Tal vez por prejuicio asociamos a España con un fútbol más tosco, basado en el empuje o "la furia", atributos que, sin embargo, nunca terminaron de otorgarle la confianza suficiente como para apuntar a lo más alto de la pirámide. España fue, a pesar de su evolución en los últimos años, un poco aldeana, nunca se creyó capaz de integrar la mesa chica de las potencias, aunque contara con los recursos humanos para reclamar un lugar.

Que la mala suerte, que la instancia fatídica de los penales, que la maldición del 22 de junio... Lo cierto es que, salvo aquel título en la Eurocopa de 1964 y un segundo puesto en la de 1984, España no superó el pelotón de los eternos aspirantes en las principales competencias internacionales.

El juego preciso y contundente que lo llevó a la consagración ahora (podríamos elegir a Iniesta como estandarte: por el talento de conductor, pero especialmente por esa cara más española que la zarzuela) resulta un acto de rebelión. Contra un pasado futbolero de pico, pala y frustraciones; y contra una autoestima averiada. El orgullo español siempre ha sido la grandilocuencia de los acomplejados, ha dicho esta generación de futbolistas.
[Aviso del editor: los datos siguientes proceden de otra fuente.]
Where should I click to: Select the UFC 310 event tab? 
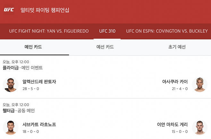click(x=107, y=31)
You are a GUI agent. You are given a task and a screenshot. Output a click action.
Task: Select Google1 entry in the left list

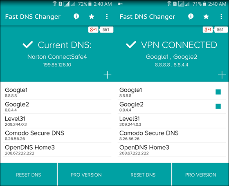pos(57,92)
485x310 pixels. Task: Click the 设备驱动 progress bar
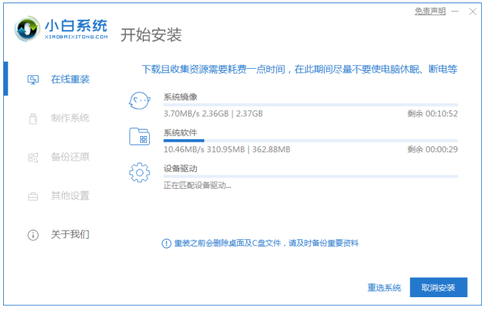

Un gesto insinuado en el último Mundial.

El periodista Ramón Besa va más lejos en cuanto al significado de la actuación de España en la Eurocopa 2008 y, en un artículo publicado por El País digital, elige a Cesc Fábregas como símbolo del equipo: "Cesc no tiene precisamente madera de héroe ni necesita la intervención divina o patriótica para que las cosas le salgan bien. No nació con un crucifijo encima de la cama, sino con un rosario de pósters que iba cambiando como la vida misma, de temática distinta incluso, indiferente a la mirada que tengan los demás sobre sus gustos tan particulares y también tan compartidos. (...) La generación Cesc forma parte de un país plurinacional que mantiene una relación afectiva con España sin que tenga que jurarle amor eterno ni que ella se sienta malquerida".

Cesc (apócope del Francesc catalán) tiene apenas 21 años y desde los 16 juega en Inglaterra. Aun cuando brilló en el 3-0 ante Rusia (entró por el lesionado Villa), no es la referencia futbolística más representativa. De hecho, el técnico no lo consideraba titular. Sin embargo, su perfil acaso ejemplifique mejor que ninguno la pretensión española de cambio. Y ya no hablamos sólo de fútbol. Menos Dios y patria (que España tuvo de sobra), menos épica dudosa y más mentalidad abierta (al mundo) no desmerecen el sentimiento de pertenencia a un pueblo.

Ni el valor de un equipo que se siente más seguro de su destreza que de una tradición que no comparte ni respeta. Liberarse de algunos lastres históricos, entre otros beneficios, ayuda a jugar más libremente al fútbol. Y tal vez, en parte, justifique este resultado.